Tous ne partagent pas le souvenir d'une enfance volée par le
militantisme de leurs parents.
Entre deux extrêmes
« Comment trouver une place sans renier sa
famille ? Comment s'insérer dans une société qu'ils ont appris à dénoncer ? » Les
questions sont partagées, les réponses différentes, à en croire Julie Pagis. Certains ont rejeté en bloc l'héritage de 68,
reprochant à leurs parents de les avoir laissés livrés à eux-mêmes, au point de
rompre tout contact avec eux, une fois adultes. À 6 ans, après avoir avalé
seuls le chocolat laissé dans une Thermos, ils traversaient tout Paris pour
rejoindre leur école alternative, parfois en pyjama et sans cartable, et
partaient en classe de découverte dans l'usine occupée de Lip.
« Cette enfance-là, on ne s'en remet pas.
Les adultes réinventaient le monde, centrés sur eux-mêmes. Nous, nous étions
posés là, aux premières loges de leurs disputes, de leur vie sexuelle. Il
fallait savoir se débrouiller », raconte Sarah, encore traumatisée à 49
ans. Enseignante, mariée, « mère poule » de
trois enfants, qui ont fréquenté l'école privée et dont elle suit de très près
les études, elle incarne ceux qui n'aspirent qu'à la normalité après s'être
sentis cobayes d'une expérimentation politique.
D'autres tentent de prolonger les utopies de
leurs parents. En décalage, depuis leurs jeunes années, avec la société, ils
investissent des territoires à la marge. Néoruraux,
altermondialistes, « punk de culture
électronique, en combat contre les lobbies », comme s'autoanalyse Fanny, 43
ans, sans enfants ni cheveux sur le crâne, «élevée
dans la critique du capitalisme et la détestation du travail, cet esclavage ». Elle
s'est inventé une « activité, surtout pas
un métier » de vidéo projectionniste à domicile, mais vit du RSA en
Bretagne.
Entre ces deux extrêmes, la masse des
enquêtés. La plupart des descendants interviewés par la sociologue ont
simplement intégré dans leur vie l'héritage de 68 en se ménageant des espaces
de liberté ou en occupant des fonctions qui se prêtent à réflexion sur la
société. Ils sont chercheurs, travailleurs sociaux, enseignants, journalistes.
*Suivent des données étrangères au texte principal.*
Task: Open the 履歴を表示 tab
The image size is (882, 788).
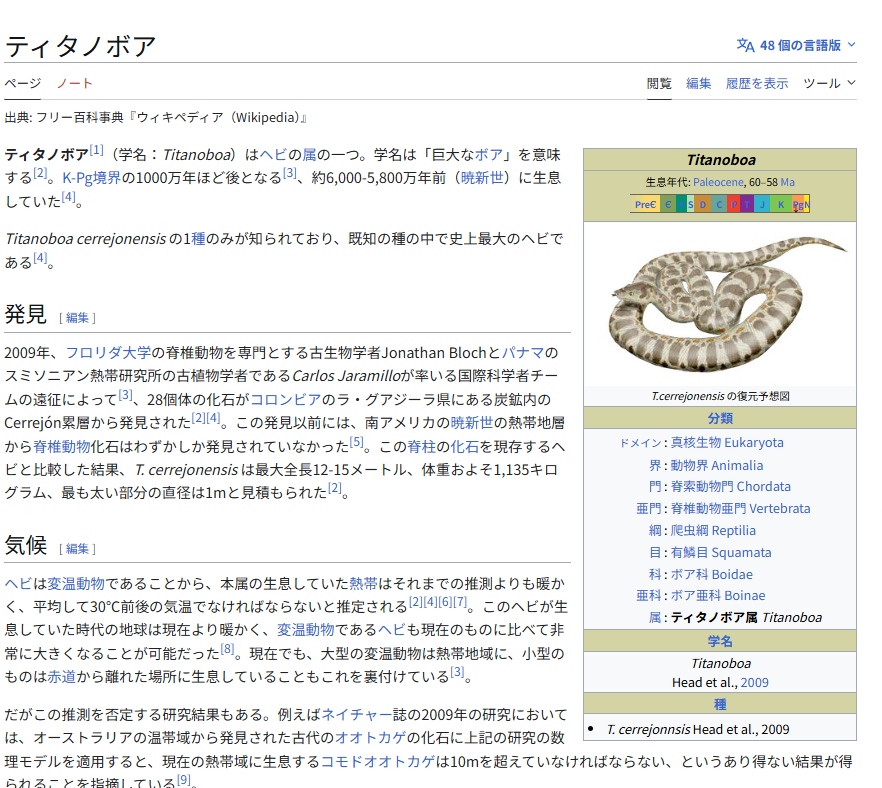Action: [756, 83]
Ou boulanger bio coopératif à Montreuil ( Seine-Saint-Denis
), comme Thomas, qui remercie ses parents trotskistes de n'avoir « jamais sorti le martinet, contrairement aux
voisins qui me paraissaient extraterrestres ».
Sébastien,
maître de conférences en psychologie à Nanterre ( Hauts-de-Seine
), a apprécié la « liberté de pensée, de
sortir des cadres ». Jusqu'à pouvoir obtenir de ses géniteurs inscrits à la
LCR la même tenue de CRS que ses copains, à Noël, et encore les cours
d'équitation, loisir pourtant jugé « bourgeois ». «On a bénéficié de leurs avancées sociétales, « Ils étaient courageux
dans la défense de leurs idées », vantent les deux hommes.
Ouverture au monde et à la culture,
sensibilité environnementale, féminisme, critique du consumérisme : les
militants de 68, qui cherchaient à rompre avec les mécanismes de reproduction
sociale, ont beaucoup transmis à leurs descendants .
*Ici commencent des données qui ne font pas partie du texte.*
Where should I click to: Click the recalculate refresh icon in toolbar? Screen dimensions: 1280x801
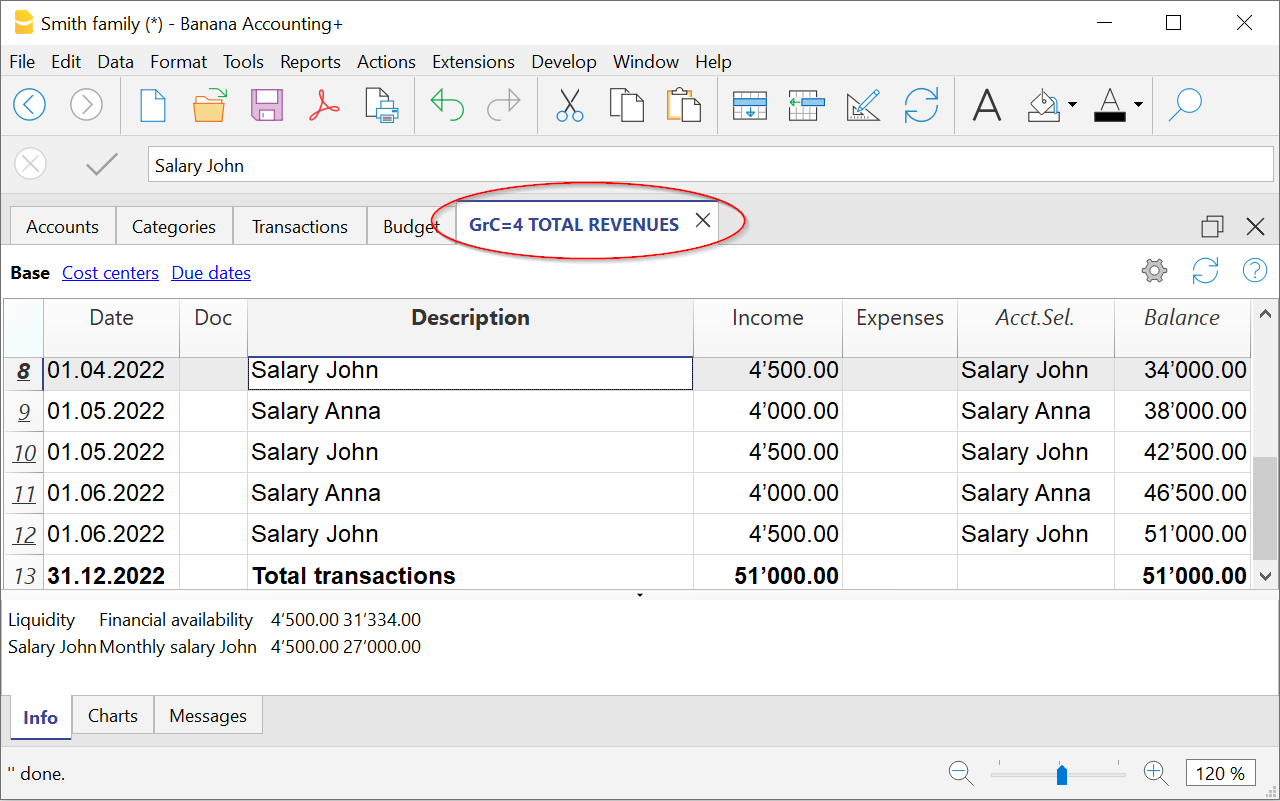tap(921, 104)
Julie Pagis s'est même étonnée de la proximité des
deux générations quant à leur positionnement politique. Parents
comme enfants, aux deux tiers, se situent à la gauche de la gauche. Parmi les
enquêtés, seuls deux sur 180 assument la rupture et se revendiquent de droite
ou de centre droit.
Plus favorables au mariage, plus
réservés sur les expériences de liberté sexuelle, plus confiants dans les
institutions, les descendants, échaudés par l'échec des combats révolutionnaires, ont hérité d'une volonté
d'engagement qui s'exprime dans des causes plus ciblées. « J'ai un DEA de génie mécanique, confie le boulanger de Montreuil. J'aurais pu fabriquer des missiles ou des
voitures. Dans notre boulangerie autogérée, nous essayons de travailler
autrement : nous vendons la baguette de tradition bio à 1euro, et même moins
pour ceux qui ont peu de moyens, nous donnons les invendus aux familles sans
argent de la cité.» Lui s'occupe de la fabrication. Lorsqu'il est au
comptoir, il ne se souvient jamais des prix.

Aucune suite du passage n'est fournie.